The plan to close down the dispatch center at the Decatur police station and have all calls handled through the communications center in the county jail could produce a savings of up to $100,000 for the city, Mayor John Schultz said at Tuesday night's city council meetjng.
Schultz had initially unveiled the plans at Monday's meeting of the county commissioners, where he found support.
Talking about the idea at the council meeting, Schultz said "the timing is right" since bids are being taken for a renovation of the comm center.
When the changeover would occur isn't definite at this time, due to the renovation plans, "but I'm shooting for July 1," he added.

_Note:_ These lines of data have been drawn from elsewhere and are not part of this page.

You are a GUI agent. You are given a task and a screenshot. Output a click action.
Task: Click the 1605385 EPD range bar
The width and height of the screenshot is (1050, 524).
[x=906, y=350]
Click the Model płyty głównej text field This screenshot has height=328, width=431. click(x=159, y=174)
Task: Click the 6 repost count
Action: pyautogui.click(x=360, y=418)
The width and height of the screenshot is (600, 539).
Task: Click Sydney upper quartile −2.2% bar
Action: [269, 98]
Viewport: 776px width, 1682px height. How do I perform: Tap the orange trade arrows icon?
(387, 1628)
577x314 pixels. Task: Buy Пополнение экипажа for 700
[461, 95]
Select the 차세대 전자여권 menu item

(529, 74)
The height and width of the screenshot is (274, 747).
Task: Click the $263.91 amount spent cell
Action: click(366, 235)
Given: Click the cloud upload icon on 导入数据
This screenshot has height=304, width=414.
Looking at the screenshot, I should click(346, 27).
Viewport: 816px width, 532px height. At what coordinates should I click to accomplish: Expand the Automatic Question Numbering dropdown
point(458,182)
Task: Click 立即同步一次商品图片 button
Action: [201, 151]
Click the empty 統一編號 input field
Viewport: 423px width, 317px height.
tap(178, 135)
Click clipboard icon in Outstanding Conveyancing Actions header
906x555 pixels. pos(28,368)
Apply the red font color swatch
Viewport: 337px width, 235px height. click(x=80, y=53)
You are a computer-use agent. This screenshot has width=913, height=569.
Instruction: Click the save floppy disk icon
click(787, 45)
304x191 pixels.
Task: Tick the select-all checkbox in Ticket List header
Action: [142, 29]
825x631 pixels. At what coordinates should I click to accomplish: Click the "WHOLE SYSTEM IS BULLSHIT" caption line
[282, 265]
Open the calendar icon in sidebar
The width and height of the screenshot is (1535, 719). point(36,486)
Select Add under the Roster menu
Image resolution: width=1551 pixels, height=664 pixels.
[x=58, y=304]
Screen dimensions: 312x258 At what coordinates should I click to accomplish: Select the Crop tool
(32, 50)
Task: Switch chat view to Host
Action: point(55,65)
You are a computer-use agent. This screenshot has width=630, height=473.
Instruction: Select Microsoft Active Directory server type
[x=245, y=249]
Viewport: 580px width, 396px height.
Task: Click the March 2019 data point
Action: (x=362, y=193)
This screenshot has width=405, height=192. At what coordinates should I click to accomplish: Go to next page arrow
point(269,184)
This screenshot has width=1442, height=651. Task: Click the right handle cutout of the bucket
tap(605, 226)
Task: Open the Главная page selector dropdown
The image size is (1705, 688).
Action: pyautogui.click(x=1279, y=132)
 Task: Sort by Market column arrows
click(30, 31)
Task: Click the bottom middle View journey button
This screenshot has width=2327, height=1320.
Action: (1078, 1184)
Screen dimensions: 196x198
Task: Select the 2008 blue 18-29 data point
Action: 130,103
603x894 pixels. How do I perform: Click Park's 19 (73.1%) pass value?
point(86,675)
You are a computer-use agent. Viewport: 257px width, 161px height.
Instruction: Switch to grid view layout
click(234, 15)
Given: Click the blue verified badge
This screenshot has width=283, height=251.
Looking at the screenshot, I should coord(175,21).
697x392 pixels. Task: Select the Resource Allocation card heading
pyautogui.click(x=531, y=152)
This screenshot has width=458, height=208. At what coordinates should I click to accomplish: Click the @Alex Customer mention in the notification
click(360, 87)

The city currently has three full-time dispatchers in its budget for this year, but, tragically, one of them, Dean Ingmire, lost his life in a fire a few months back. Of the other two, one will take a new secretarial position for the local police department — performing many of the bookkeeping chores currently handled by dispatchers — and the other "hopefully will move over to the county (comm center), if she wants to," the mayor added.
Schultz praised the cooperation he's received from Sheriff Shane Rekeweg and suggested that some of the city's savings could be used to help pay for the renovation of the comm center.
And to those who say the city should pay the county to handle its calls, he pointed out that Berne, Monroe and Geneva do not make such payments, nor does anyone else in Adams County. "People seem to forget that residents of Decatur pay county taxes, too," he said
The plan calls for essentially closing the police station to the public at 4 or 5 p.m. each day. Someone calling to talk to an officer after that time would reach the comm center and the officer would be directed by a dispatcher. And a camera would be mounted in the city PD so officials at the jail could monitor the building in the evening hours.
It was noted, too, that all 911 calls already go to the county center.
Police Chief Ken Ketzler said his officers would still be performing their duties. "We will not be missing any calls (for assistance, problems, etc.)," he said. "We just won't have a person behind the counter (at the police station) after 4 or 5 o'clock."
The chief said that while "it will take a little tweaking, some getting used to," he sees no major problems with the change.